Águeda como nunca se viu. Foram 23 dias de música, arte e muita animação de rua

Os números ainda não são conhecidos, mas a mais recente edição do AgitÁgueda trouxe muitas pessoas
à cidade que fizeram do evento um sucesso. No ano passado, a organização estima que 250 mil pessoas vieram a Águeda. Este ano o número muito muito superior.

Arrancou a 7 de julho a 13º edição do AgitÁgueda Art Festival com concertos de Carlão e o brasileiro MC Livinho. Porém, foi na noite anterior que a diversão arrancou de forma bem silenciosa com a mítica “Festa Silenciosa” na Rua Luís de Camões. O público era tanto que houve horas de espera até o evento terminar já perto das 2h da manhã. Estava prometido mais um edição de sucesso.

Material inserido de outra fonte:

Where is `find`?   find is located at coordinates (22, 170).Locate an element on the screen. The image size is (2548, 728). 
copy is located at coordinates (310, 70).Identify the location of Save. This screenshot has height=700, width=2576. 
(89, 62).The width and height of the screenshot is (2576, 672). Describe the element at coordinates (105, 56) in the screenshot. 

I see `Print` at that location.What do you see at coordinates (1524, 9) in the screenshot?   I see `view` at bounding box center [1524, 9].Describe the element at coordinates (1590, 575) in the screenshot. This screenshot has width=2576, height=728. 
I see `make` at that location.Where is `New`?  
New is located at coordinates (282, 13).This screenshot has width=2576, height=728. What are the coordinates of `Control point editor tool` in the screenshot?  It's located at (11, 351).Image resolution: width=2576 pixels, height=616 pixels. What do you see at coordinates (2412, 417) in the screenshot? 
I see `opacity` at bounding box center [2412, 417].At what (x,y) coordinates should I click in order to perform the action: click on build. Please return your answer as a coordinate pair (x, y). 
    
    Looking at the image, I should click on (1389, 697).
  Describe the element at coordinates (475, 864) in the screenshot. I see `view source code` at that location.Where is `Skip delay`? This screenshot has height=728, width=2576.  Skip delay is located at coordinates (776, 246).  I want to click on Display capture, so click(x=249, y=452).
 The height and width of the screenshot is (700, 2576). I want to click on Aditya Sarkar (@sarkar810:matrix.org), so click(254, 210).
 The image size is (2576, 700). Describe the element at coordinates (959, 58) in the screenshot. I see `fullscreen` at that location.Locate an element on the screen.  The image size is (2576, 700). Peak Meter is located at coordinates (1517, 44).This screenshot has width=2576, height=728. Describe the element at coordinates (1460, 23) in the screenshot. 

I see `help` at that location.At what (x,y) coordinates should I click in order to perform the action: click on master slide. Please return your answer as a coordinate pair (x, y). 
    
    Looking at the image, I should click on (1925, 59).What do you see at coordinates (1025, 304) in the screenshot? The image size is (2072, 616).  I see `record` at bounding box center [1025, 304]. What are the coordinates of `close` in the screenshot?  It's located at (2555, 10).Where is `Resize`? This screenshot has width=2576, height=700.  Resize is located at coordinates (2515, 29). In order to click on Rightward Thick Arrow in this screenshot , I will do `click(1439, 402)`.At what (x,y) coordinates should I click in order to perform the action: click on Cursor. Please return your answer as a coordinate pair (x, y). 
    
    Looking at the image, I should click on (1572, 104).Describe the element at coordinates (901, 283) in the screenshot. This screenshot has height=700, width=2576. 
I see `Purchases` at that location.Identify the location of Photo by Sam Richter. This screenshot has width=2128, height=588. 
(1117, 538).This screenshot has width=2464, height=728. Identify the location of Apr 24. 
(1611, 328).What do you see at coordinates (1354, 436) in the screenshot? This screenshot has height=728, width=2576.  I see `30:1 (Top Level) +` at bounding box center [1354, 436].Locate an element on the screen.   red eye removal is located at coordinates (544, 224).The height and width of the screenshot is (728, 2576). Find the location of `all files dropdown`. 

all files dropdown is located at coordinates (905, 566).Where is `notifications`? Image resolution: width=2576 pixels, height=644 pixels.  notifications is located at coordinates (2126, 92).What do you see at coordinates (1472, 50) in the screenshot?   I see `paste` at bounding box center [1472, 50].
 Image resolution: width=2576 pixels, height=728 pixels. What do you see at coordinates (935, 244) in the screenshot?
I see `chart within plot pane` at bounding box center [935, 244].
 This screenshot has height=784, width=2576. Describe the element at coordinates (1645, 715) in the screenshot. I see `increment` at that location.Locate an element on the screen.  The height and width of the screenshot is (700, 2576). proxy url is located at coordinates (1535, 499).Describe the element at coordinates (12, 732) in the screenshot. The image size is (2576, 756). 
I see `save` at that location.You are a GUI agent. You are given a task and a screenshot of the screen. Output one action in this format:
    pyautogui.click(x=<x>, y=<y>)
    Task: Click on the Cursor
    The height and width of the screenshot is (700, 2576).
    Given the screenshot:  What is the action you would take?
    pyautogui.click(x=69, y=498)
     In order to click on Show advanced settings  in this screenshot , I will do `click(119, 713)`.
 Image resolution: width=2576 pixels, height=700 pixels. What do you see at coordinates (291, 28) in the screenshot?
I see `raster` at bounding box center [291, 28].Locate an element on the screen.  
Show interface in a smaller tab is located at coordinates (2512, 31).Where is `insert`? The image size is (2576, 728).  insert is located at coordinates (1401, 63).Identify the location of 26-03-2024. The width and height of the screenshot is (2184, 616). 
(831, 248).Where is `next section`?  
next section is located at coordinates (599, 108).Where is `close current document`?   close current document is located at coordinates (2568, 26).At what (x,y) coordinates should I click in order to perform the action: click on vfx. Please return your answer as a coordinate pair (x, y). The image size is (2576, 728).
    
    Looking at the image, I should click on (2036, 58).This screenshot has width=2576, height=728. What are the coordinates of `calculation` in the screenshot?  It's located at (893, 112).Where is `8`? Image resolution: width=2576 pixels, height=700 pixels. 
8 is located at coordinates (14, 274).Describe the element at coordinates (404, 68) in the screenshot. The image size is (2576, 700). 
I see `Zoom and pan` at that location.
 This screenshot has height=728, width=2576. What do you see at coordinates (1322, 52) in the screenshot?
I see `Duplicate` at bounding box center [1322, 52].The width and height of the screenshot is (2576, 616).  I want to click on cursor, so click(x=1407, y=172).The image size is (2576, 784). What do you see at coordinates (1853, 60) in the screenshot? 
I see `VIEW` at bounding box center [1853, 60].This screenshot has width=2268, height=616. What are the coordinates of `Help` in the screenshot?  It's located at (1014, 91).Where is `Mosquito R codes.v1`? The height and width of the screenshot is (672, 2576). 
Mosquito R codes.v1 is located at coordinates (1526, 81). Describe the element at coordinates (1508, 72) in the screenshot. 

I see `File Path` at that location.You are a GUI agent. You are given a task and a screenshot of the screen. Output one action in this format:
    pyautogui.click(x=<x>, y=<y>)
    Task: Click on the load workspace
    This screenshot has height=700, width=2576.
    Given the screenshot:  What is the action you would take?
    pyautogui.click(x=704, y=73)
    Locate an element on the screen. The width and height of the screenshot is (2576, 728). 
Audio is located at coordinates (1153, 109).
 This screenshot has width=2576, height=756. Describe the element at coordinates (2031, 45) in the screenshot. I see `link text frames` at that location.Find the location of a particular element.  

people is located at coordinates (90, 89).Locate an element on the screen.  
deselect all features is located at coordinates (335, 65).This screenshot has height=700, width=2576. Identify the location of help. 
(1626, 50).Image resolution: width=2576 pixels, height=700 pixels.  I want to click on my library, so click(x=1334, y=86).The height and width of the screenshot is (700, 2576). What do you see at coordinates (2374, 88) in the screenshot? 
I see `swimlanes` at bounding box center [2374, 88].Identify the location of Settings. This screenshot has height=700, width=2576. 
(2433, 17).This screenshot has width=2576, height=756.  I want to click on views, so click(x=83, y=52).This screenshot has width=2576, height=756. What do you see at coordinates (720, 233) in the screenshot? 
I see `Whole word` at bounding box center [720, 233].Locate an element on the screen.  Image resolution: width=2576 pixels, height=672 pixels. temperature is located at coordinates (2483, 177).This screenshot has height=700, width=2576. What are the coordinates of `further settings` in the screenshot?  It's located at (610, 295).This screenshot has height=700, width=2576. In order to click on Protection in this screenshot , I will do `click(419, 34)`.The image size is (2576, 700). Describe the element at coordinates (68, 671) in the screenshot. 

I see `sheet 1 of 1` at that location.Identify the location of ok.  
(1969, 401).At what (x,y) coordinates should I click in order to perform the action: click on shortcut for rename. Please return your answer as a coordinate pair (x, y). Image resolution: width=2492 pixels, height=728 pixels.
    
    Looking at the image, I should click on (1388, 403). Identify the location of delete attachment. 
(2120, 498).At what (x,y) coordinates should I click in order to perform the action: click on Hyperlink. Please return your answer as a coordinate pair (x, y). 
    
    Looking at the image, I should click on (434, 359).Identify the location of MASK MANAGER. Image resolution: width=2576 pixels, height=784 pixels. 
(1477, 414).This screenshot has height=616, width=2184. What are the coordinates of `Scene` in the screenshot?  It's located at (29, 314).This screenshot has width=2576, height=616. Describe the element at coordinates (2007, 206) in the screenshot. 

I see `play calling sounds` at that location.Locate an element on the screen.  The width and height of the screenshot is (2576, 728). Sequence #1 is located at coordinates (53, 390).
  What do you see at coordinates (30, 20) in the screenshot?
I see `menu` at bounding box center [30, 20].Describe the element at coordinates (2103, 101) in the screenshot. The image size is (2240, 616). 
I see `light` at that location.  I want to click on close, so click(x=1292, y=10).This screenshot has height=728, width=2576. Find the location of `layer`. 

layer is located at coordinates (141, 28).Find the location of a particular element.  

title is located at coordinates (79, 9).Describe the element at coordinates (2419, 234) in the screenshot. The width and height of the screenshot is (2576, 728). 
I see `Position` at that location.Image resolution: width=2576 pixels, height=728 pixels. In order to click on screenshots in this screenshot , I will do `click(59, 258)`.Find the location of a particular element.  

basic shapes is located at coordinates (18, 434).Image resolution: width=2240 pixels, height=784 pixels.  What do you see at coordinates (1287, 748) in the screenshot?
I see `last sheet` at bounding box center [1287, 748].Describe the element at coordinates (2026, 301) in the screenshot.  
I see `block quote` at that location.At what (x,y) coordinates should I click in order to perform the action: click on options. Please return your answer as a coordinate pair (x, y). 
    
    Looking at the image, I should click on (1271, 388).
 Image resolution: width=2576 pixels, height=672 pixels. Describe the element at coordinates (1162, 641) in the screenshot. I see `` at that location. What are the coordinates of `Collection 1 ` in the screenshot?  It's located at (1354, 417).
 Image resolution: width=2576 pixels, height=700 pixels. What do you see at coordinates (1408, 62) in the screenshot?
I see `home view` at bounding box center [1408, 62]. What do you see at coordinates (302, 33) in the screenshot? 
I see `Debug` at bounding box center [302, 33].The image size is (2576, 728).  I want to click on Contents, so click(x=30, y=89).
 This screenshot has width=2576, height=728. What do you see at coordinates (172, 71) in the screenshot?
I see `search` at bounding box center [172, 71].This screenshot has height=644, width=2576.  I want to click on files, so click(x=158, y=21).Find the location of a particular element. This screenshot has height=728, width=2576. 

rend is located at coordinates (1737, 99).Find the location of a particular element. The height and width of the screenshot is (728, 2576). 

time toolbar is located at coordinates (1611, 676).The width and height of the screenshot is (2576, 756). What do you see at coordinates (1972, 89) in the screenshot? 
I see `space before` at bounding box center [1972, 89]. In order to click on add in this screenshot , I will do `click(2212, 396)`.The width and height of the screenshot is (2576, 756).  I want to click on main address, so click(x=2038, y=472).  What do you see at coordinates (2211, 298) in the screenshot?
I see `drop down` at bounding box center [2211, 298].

O AgitÁgueda nasceu em 2006 e pelo palco do festival, distinguido este ano com o selo Fest300 2018 – The World’s Best Festivals, já passaram por aqui cerca de 800 grupos e artistas. No recinto mais colorido do mundo, nomes consagrados e novos projetos musicais constituem um cartaz convidativo.

A edição de 2018 contou com Carlão e MCLivinho; a presença de Tim e a Orquestra Filarmónica 12 de Abril; a banda NAU vencedora do concurso anual de bandas emergentes de Aveiro em 2016; a fadista Mariza, que mostrou uma das noites mais movimentadas de sempre; a jovem revelação Bárbara Bandeira; a banda Sardinha Também é Peixe, STéP; a jovem Sara Ribeiro, concorrente do Factor X em 2013; o Ídolo de 2012 Diogo Piçarra; a banda rock oliveirense Paradigma; os Moonshiners, a cantora e bailarina Blaya; a artista londrina Ella Eyre, com uma atuação energética; e muitos outros nomes de diversos géneros da música contemporânea portuguesa. A cantora e compositora brasileira, Paula Fernandes, encerrou no passado domingo o cartaz musical.

A animação de rua que este ano não se ficou apenas pela baixa da cidade, foi talvez« o ponto mais alto da edição de 2018. Pelas ruas de Águeda passaram, no mês que agora termina, estátuas vivas; body painting; danças de Portugal; encontro de fanfarras; carnaval fora d’horas, entre uma panóplia de atividades e animações, todas elas gratuitas. Atrações que trouxeram a Águeda centenas de milhares de pessoas vindas de várias partes do país e do mundo.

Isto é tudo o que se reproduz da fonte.